Bill Michael

No. 64
- Position: Guard

Personal information
- Born: December 24, 1935 (age 90) Hamilton, Ohio, U.S.
- Listed height: 6 ft 2 in (1.88 m)
- Listed weight: 240 lb (109 kg)

Career information
- High school: Fairfield (Fairfield, Ohio)
- College: Ohio State
- NFL draft: 1957 (2nd round, 16th overall pick)

Career history
- Pittsburgh Steelers (1957);

Awards and highlights
- National champion (1954);

Career NFL statistics
- Games played: 3
- Games started: 2
- Stats at Pro Football Reference

= Bill Michael (guard) =

American football player (born 1935)

Paul William Michael (born December 24, 1935) is an American former professional football player who was a lineman for the Pittsburgh Steelers of the National Football League (NFL) in 1957. He played college football for the Ohio State Buckeyes. He appeared in three NFL games, two of them as a starter.

==Early life==
Michael was born in 1935 in Hamilton, Ohio, and attended Fairfield High School in Fairfield, Ohio. He then played college football at Ohio State where he was a team captain and played tackle and end.
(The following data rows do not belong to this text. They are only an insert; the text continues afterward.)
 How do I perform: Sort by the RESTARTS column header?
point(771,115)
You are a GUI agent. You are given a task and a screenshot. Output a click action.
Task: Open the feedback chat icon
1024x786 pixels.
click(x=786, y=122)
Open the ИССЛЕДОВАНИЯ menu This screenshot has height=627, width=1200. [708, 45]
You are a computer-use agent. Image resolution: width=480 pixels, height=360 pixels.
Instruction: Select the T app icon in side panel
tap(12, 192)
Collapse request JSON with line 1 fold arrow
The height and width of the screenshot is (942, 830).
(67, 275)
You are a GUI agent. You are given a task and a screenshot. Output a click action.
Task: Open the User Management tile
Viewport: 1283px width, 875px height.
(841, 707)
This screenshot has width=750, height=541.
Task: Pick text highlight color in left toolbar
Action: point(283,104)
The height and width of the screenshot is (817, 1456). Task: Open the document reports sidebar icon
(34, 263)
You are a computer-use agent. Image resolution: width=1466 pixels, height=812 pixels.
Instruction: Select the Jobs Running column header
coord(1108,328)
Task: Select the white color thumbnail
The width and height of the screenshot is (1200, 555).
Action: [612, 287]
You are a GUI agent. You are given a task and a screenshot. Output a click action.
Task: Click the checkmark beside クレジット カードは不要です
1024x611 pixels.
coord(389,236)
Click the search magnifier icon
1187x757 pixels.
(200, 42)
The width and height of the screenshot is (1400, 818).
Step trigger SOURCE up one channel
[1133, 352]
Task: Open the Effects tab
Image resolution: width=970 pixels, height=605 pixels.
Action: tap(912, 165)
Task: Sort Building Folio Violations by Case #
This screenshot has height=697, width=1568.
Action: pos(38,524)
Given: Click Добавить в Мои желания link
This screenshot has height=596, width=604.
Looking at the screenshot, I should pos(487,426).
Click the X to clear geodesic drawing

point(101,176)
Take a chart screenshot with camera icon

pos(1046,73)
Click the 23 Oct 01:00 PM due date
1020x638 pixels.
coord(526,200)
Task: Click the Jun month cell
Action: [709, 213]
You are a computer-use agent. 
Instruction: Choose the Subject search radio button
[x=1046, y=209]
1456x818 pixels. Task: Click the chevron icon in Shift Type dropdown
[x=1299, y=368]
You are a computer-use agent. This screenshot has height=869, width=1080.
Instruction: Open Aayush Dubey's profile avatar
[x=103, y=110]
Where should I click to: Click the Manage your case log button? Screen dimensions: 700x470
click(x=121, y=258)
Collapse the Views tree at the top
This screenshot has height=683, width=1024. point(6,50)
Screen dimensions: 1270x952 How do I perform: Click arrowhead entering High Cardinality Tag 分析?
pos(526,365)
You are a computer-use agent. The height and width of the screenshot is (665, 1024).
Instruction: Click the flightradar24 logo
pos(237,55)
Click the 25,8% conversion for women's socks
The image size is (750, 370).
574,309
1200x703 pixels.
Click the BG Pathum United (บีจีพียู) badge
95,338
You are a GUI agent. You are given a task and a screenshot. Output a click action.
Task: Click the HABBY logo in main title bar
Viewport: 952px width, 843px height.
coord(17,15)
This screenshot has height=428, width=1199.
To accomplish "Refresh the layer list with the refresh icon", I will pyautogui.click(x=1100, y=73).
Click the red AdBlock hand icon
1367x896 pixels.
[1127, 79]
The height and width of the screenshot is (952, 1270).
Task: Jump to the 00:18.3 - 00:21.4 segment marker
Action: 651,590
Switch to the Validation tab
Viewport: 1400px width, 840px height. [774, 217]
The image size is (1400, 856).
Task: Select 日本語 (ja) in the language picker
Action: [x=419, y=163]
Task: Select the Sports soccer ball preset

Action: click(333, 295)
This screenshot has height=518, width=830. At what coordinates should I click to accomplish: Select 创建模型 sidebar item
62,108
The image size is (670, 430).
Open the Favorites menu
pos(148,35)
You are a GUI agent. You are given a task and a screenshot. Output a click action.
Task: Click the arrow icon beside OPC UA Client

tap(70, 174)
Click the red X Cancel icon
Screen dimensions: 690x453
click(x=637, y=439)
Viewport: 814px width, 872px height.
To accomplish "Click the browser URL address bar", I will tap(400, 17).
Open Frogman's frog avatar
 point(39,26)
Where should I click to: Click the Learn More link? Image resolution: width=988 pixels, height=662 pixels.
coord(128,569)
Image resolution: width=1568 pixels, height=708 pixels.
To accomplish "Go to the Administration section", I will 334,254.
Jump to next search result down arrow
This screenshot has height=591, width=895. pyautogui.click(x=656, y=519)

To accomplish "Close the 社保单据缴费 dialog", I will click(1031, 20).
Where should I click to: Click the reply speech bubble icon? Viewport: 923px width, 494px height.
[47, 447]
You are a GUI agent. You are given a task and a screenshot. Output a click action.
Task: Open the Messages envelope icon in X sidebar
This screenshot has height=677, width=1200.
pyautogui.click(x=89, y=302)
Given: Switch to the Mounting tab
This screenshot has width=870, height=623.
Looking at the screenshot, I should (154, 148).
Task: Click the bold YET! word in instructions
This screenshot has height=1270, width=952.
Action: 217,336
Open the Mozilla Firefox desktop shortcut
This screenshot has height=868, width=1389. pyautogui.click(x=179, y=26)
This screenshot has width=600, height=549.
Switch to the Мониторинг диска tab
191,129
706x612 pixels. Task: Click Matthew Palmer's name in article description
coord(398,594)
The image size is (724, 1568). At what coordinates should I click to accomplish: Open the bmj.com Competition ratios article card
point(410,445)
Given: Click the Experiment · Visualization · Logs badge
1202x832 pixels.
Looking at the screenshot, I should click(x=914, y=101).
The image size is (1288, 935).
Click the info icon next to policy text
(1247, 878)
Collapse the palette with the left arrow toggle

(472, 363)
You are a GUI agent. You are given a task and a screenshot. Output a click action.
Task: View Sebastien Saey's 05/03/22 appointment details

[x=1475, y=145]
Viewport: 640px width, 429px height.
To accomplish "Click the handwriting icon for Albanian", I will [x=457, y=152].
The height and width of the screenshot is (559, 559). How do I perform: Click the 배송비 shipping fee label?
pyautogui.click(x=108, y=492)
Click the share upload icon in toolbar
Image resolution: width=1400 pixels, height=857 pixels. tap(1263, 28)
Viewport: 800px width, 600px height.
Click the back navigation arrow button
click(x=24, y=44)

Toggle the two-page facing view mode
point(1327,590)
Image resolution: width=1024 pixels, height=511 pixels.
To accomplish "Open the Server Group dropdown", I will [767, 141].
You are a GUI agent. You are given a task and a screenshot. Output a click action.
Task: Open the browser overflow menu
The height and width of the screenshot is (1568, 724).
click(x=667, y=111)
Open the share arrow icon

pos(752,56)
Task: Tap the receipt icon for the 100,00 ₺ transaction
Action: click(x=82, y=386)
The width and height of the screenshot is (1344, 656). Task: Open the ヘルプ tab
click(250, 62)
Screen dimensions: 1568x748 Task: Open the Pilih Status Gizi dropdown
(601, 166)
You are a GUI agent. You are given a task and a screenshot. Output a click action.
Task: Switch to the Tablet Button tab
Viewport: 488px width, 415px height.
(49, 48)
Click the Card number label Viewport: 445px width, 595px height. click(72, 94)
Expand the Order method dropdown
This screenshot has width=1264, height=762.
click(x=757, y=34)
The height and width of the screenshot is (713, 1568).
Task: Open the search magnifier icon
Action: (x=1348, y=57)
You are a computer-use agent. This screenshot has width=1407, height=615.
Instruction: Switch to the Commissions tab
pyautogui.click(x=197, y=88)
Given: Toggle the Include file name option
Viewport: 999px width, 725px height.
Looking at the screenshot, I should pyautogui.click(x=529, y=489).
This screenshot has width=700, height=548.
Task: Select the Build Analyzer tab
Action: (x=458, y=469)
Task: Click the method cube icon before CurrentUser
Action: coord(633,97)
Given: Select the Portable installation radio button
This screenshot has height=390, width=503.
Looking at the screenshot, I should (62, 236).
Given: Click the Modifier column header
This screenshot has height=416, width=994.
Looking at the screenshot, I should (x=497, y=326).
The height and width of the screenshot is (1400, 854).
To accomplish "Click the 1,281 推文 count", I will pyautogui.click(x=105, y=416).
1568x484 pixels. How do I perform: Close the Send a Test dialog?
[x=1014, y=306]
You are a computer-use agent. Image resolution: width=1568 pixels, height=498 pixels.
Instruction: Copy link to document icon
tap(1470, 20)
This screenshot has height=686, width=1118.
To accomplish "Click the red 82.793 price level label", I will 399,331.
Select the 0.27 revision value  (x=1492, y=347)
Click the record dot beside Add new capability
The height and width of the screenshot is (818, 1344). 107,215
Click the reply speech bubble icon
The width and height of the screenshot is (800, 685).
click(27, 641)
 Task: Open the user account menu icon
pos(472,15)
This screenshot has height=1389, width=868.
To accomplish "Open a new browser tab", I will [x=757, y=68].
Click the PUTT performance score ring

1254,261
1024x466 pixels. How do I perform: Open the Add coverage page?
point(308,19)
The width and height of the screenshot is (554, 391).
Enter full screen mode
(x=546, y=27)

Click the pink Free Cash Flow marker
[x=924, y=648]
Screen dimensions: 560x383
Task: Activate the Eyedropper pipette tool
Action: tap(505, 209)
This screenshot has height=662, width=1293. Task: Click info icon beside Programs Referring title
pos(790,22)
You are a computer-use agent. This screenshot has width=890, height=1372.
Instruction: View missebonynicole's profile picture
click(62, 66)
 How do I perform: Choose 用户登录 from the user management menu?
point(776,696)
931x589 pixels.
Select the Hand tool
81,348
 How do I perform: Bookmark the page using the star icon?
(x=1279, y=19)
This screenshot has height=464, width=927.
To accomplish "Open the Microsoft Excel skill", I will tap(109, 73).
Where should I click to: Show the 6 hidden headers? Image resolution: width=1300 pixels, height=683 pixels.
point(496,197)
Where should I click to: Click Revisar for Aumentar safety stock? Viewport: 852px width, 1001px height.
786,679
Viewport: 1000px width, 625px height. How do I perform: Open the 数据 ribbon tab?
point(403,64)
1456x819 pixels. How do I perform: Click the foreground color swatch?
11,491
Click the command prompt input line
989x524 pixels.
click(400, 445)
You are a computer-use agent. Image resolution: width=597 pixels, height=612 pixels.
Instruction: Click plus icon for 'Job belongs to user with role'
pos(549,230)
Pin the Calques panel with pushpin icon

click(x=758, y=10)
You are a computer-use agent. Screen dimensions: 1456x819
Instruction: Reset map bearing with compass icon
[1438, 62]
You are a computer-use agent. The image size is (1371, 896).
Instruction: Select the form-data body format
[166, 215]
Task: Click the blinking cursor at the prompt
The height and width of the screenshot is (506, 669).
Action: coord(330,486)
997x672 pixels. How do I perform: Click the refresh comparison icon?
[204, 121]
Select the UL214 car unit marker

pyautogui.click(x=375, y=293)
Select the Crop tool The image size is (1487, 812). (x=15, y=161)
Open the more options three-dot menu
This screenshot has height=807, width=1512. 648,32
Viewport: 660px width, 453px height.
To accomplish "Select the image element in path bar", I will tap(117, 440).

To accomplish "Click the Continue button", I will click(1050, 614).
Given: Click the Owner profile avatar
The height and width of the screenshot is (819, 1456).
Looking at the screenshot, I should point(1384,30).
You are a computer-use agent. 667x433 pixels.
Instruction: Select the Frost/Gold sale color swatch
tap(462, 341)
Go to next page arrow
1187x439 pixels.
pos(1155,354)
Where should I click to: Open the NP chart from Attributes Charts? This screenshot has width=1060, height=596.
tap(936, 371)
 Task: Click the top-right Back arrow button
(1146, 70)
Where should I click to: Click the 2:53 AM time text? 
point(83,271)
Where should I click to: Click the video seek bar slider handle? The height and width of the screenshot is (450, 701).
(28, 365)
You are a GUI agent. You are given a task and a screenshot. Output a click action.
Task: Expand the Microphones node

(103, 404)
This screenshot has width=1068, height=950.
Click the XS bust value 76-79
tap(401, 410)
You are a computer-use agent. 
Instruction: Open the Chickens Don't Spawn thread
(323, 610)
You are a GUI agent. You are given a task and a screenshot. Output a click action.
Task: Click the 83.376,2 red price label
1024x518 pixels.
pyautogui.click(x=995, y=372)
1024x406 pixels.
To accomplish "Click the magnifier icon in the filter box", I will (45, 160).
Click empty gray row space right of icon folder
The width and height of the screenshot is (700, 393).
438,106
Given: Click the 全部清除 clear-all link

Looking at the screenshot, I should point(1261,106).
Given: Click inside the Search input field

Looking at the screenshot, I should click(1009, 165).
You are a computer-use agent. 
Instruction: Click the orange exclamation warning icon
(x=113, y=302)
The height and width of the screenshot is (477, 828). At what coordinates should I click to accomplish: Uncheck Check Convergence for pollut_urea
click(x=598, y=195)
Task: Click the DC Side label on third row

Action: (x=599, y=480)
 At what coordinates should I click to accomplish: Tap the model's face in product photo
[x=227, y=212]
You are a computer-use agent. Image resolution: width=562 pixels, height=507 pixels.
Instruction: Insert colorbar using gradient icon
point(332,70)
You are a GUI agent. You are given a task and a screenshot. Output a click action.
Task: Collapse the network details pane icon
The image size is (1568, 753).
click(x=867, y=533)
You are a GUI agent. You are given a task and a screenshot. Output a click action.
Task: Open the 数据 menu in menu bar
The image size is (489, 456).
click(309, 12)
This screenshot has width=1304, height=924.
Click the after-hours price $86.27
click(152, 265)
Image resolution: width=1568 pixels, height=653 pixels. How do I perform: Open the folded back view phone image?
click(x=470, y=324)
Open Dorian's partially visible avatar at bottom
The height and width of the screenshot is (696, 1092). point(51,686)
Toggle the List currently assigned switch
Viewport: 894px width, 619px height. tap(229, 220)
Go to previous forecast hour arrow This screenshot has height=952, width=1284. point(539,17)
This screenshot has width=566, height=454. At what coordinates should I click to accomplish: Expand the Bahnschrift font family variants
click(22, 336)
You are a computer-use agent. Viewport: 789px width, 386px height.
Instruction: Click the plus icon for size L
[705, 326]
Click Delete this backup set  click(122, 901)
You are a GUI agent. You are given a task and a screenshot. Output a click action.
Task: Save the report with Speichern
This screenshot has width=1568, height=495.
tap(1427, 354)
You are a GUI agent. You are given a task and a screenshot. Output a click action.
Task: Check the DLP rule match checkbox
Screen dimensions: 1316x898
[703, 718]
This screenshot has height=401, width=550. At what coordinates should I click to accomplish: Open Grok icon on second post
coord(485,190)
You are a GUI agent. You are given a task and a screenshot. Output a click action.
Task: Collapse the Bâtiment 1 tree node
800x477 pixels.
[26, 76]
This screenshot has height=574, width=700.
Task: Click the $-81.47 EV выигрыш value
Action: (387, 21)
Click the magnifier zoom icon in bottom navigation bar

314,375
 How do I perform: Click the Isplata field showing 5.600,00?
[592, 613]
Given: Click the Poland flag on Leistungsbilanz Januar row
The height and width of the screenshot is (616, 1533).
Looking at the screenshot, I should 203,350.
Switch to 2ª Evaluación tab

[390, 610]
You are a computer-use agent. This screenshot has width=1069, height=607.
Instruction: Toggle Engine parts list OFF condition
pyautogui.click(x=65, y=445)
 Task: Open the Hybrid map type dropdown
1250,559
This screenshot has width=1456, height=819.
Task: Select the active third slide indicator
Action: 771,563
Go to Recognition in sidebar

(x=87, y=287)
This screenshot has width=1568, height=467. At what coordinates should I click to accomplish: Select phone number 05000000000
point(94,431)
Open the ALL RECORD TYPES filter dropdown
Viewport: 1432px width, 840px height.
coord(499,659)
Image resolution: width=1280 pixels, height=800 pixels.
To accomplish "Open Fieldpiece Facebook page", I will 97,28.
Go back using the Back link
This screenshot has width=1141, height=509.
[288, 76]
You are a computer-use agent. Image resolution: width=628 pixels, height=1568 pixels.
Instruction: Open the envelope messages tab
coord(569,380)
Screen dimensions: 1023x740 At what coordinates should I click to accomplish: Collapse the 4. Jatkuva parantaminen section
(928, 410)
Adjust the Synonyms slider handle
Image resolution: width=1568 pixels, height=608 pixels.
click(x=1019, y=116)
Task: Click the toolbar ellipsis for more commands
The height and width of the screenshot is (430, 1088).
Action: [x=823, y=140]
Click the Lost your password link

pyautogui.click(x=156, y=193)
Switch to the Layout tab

After the 1956 season, he played in both the East-West Shrine game and the Senior Bowl.

==Professional football==
He was selected by the Pittsburgh Steelers in the second round (16th overall pick) of the 1957 NFL draft. He appeared in three games with the Steelers during the 1957 season, two of them as a starter. Before the season started he was moved from defensive tackle to offensive guard. A few weeks into the season he suffered a career-ending fractured knee.